**Task details**
Pictures must not be copied, but every entry must be reproduced exactly.

————————

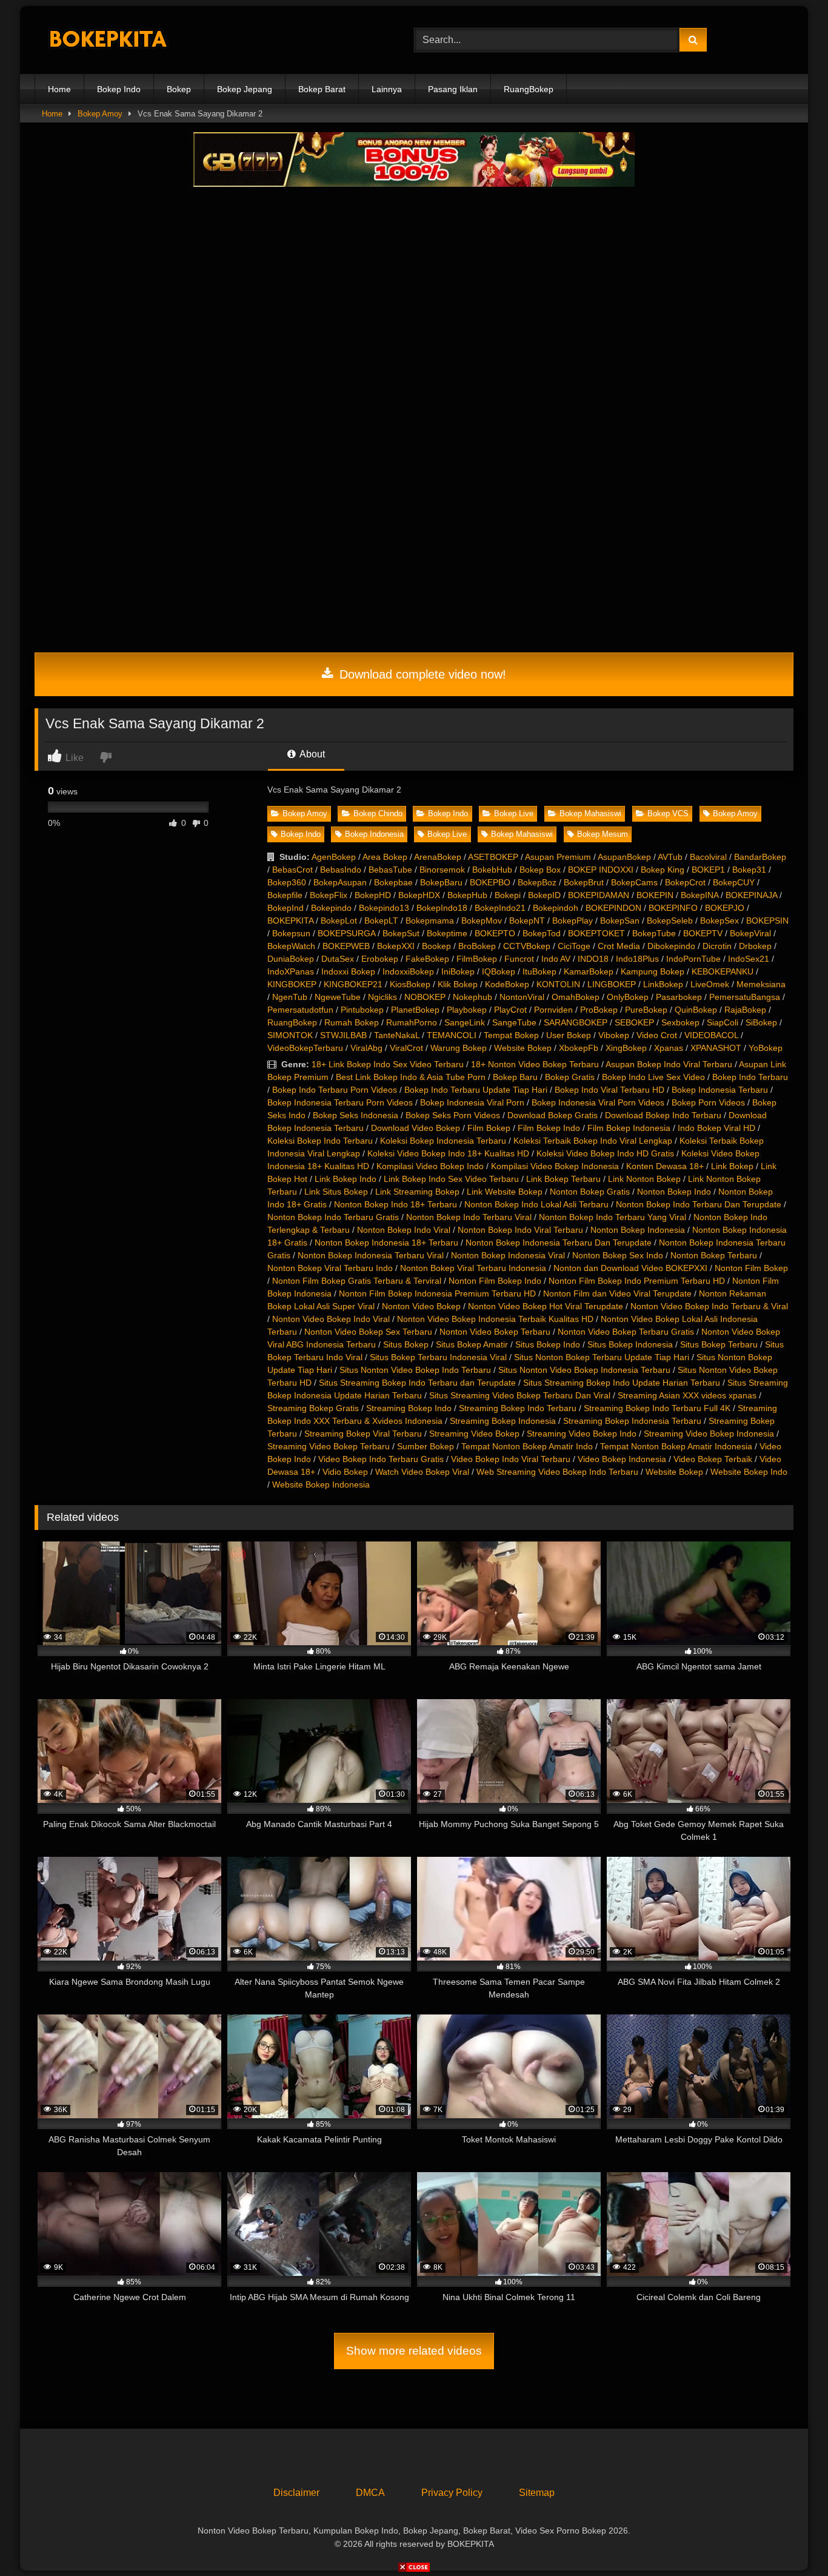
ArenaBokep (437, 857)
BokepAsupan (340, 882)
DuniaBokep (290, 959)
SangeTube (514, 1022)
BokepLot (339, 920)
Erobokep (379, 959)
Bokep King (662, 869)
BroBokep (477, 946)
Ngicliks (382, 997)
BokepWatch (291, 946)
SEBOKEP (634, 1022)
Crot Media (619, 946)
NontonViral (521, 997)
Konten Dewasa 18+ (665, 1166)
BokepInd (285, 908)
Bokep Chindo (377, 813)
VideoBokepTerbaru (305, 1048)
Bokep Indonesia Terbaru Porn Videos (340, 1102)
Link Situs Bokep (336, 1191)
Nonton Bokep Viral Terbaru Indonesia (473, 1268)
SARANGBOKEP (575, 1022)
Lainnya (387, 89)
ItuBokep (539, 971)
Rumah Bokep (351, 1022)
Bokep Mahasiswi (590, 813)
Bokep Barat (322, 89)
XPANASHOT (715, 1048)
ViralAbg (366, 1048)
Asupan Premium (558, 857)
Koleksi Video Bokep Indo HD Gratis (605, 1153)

————————

**Your response**
ArenaBokep (437, 857)
BokepAsupan (340, 882)
DuniaBokep (290, 959)
SangeTube (514, 1022)
BokepLot (339, 920)
Erobokep (379, 959)
Bokep King (662, 869)
BroBokep (477, 946)
Ngicliks (382, 997)
BokepWatch (291, 946)
SEBOKEP (634, 1022)
Crot Media (619, 946)
NontonViral (521, 997)
Konten Dewasa 18+ (665, 1166)
BokepInd (285, 908)
Bokep Chindo (377, 813)
VideoBokepTerbaru (305, 1048)
Bokep Indonesia Terbaru Porn Videos (340, 1102)
Link Situs Bokep (336, 1191)
Nonton Bokep Viral Terbaru Indonesia (473, 1268)
SARANGBOKEP (575, 1022)
Lainnya (387, 89)
ItuBokep (539, 971)
Rumah Bokep (351, 1022)
Bokep Mahasiswi (590, 813)
Bokep Barat (322, 89)
XPANASHOT (715, 1048)
ViralAbg (366, 1048)
Asupan Premium (558, 857)
Koleksi Video Bokep Indo HD Gratis (605, 1153)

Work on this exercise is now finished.